Tanpa bicara Evan mengambil helm pink bergambar kuromi yang ia beli random di salah satu lapak penjual pinggir jalan saat perjalanan pulang kemarin malam. Calista sedikit terkejut melihat helm itu, apalagi helm itu dipegang Evan mengantung di udara.
Pria itu tidak bicara, ia hanya mengerakkan dagunya mengisyaratkan agar Calista segera menyusupkan kepalanya ke dalam helm itu.
"Apa geleng-geleng gitu? Epan kayak ayam tetelo," celetuk Calista yang membuat mata Evan seketika melotot sebal, untung pacar kalau bukan udah Evan tinggal.
"Lu kalau ngomong nyebelin juga ya, pake helmnya," ucap Evan dengan menahan kesal.
Calista pun menyusukan kepala ke helm baru yang Evan pegang, setelah helm terpasang dengan baik tangan Evan pun beralih ke setir motor kesayangannya.
"Buruan naik, udah siang," ketus Evan berkilah, sebenernya bukan karena siang tapi karena Evan ingin cepat pulang ke apartemen lagi dan melanjutkan tidurnya.
"Iya iya, nggak sabaran banget sih pacar aku," sahut Calista sembari memijakan kakinya di pijakan motor yang sudah Evan turunkan.
Meski ketus dan sedikit suka berkata kasar tapi Evan cukup perhatian, salah satunya dengan menurunkan pijakan kaki. Calista pun naik dan seperti kemarin dia hanya memegang tepian baju Evan, dia tidak cukup berani untuk melingkarkan tangan di perut seksi pria itu.
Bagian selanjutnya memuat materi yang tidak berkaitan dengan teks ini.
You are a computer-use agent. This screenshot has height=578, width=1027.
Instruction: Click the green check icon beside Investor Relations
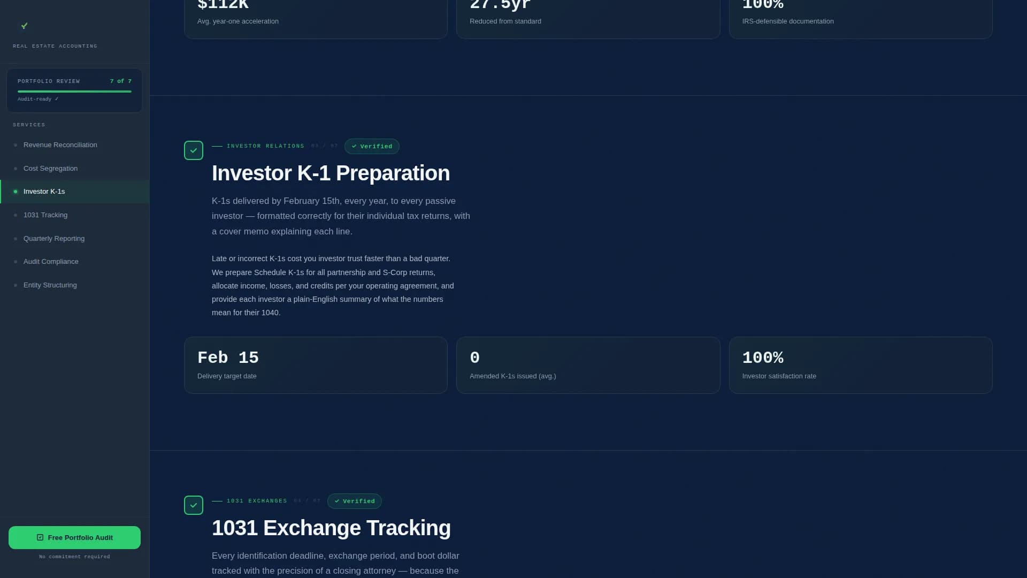tap(194, 150)
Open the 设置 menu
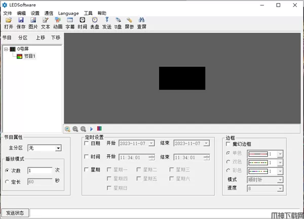Viewport: 304px width, 219px height. [35, 13]
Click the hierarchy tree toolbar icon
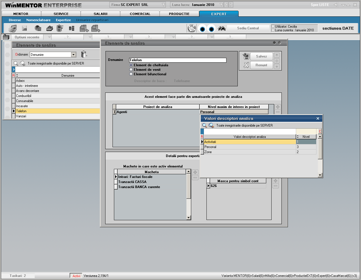 click(72, 28)
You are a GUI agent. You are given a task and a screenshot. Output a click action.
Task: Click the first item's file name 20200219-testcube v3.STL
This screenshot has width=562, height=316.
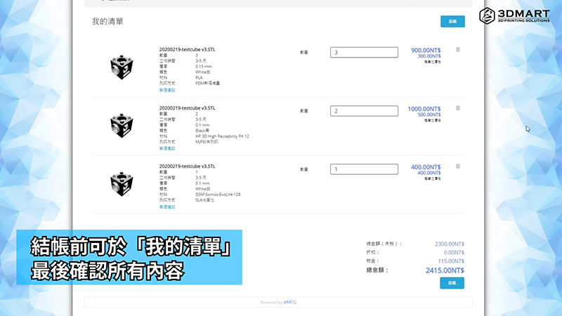pyautogui.click(x=187, y=50)
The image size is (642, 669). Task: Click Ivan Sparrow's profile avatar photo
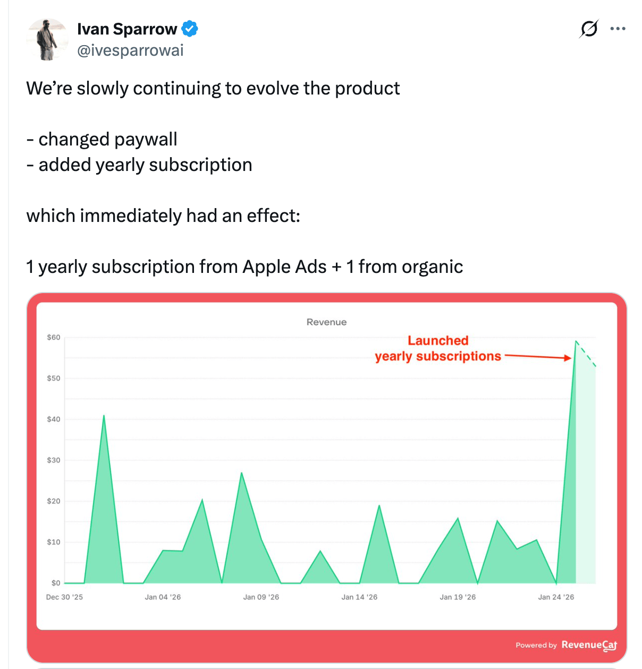pyautogui.click(x=47, y=40)
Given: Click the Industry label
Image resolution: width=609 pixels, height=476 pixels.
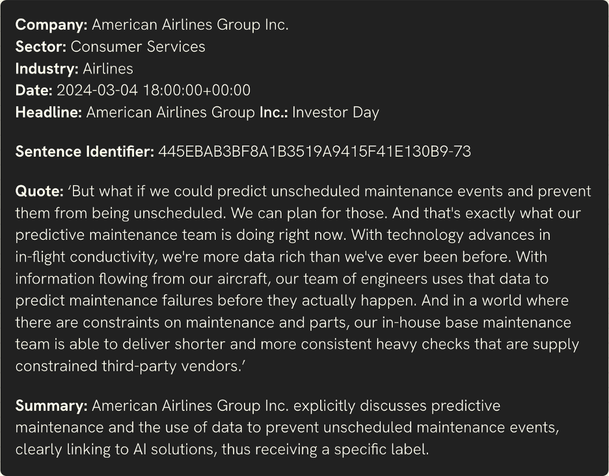Looking at the screenshot, I should click(47, 69).
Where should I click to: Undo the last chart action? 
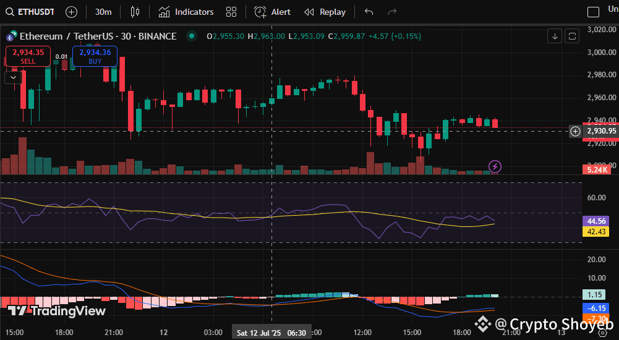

Motor Evan melaju dengan kecepatan sedang, membawa sepasang pacar pura-pura itu menuju kampus Nolite.
"Evan udah sarapan belum? Kita sarapan bareng yuk. Caca juga belum sarapan soalnya, mau masak nggak keburu, kita makan bubur ayam aja Epan mau nggak? Atau Epan mau sarapan yang lain? Caca pemakai segala kok, Evan nggak perlu khawatir Caca suka apa nggak. apapun yang Epan pengen buat sarapan pagi ini Caca ngikut. Jadi gimana? Kita sarapan di mana Epan?!"
Calista bercerocos ria sampai Evan geleng-geleng mendengar ucapan yang sepeti kereta wush itu, Evan bahkan tidak bisa mendengar keseluruhan kata yang pacar bawelnya katakan. Dia hanya menangkap kata 'pemakan segala' apa gadis ini sedang menjelaskan tentang Omnivora?
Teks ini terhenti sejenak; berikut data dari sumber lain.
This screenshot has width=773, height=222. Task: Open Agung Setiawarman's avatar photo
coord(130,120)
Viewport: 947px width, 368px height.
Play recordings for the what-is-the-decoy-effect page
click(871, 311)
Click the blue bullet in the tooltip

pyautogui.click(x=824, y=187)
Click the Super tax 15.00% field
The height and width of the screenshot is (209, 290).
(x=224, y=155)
"Pelan-pelan kalau ngomong, gue nggak bisa denger!" Teriak Evan sedikit keras, mereka berdua memakai helm dan keadaan jalan juga cukup bising dan ramai.
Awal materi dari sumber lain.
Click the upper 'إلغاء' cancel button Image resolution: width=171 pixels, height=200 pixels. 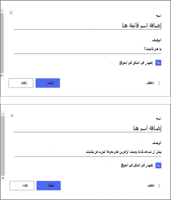point(21,83)
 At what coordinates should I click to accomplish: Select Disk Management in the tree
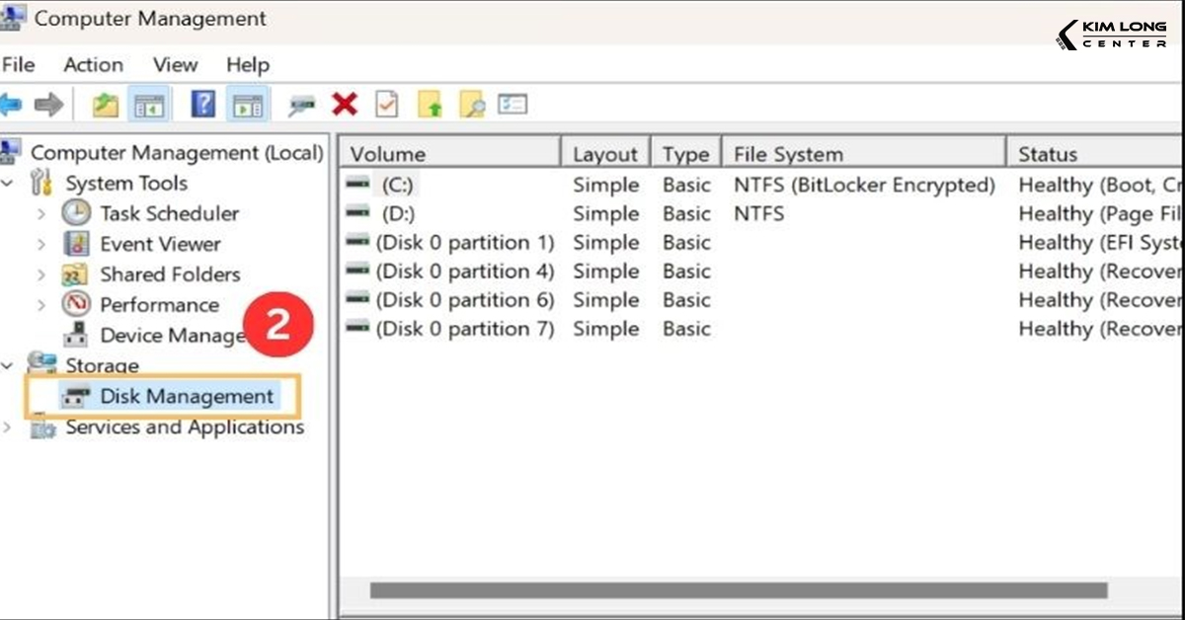point(186,397)
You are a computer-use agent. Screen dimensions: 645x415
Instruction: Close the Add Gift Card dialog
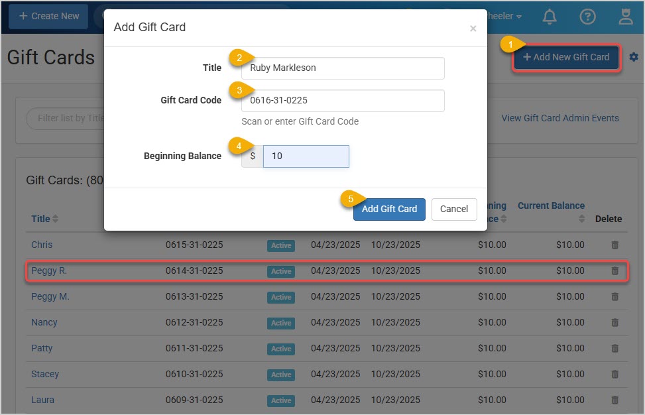473,29
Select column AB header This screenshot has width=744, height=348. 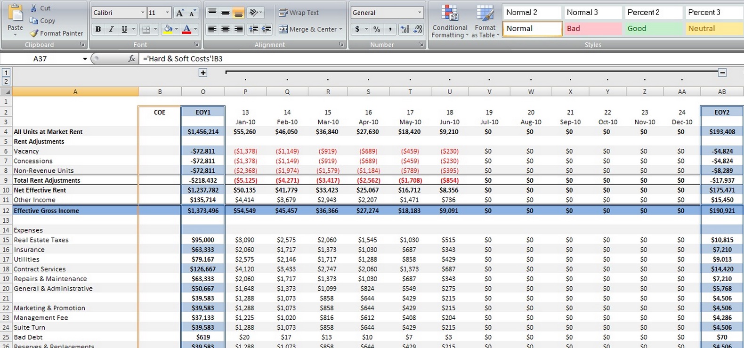point(721,92)
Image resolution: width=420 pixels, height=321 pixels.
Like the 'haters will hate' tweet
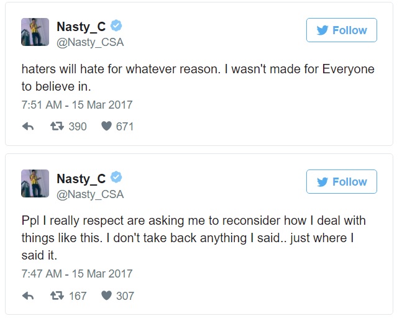click(106, 127)
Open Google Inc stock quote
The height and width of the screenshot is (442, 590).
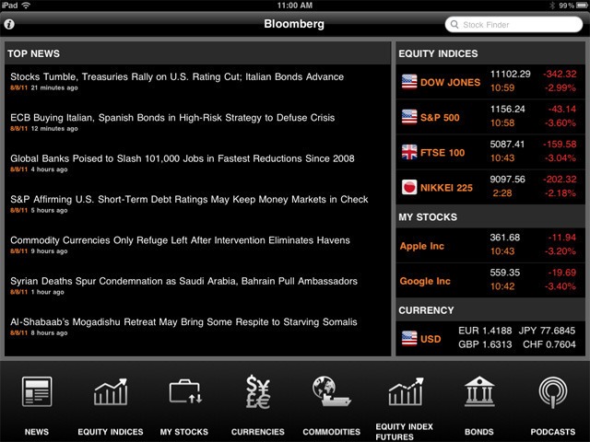coord(490,281)
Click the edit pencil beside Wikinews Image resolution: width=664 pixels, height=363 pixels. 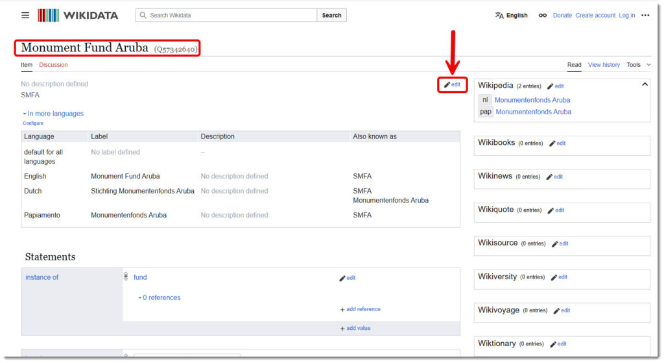coord(554,177)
"Mau-Sarapan-caca-lapar!" Calista mengeja satu persatu kata-kata utama dari maksud dakwah modusnya yang tidak terdengar oleh pacarnya, kali ini dia juga menaikkan suaranya agar Evan bisa mendengar dengan jelas.
"Mau apa?"
"Heh?"
"Lu mau sarapan apa?" Ulang Evan dengan sedikit memekik jengkel.
"Apa aja asal sama Epan!"Teriak Calista sampai membuat beberapa pengendara di sekitar mereka menoleh.
Hening, tak ada sahutan dari laki-laki itu. Malu, Evan merasa malu saat mereka menjadi pusat perhatian di tengah ramainya jalan raya pagi itu. Ia pun sedikit menambah kecepatan agar lekas sampai kampus.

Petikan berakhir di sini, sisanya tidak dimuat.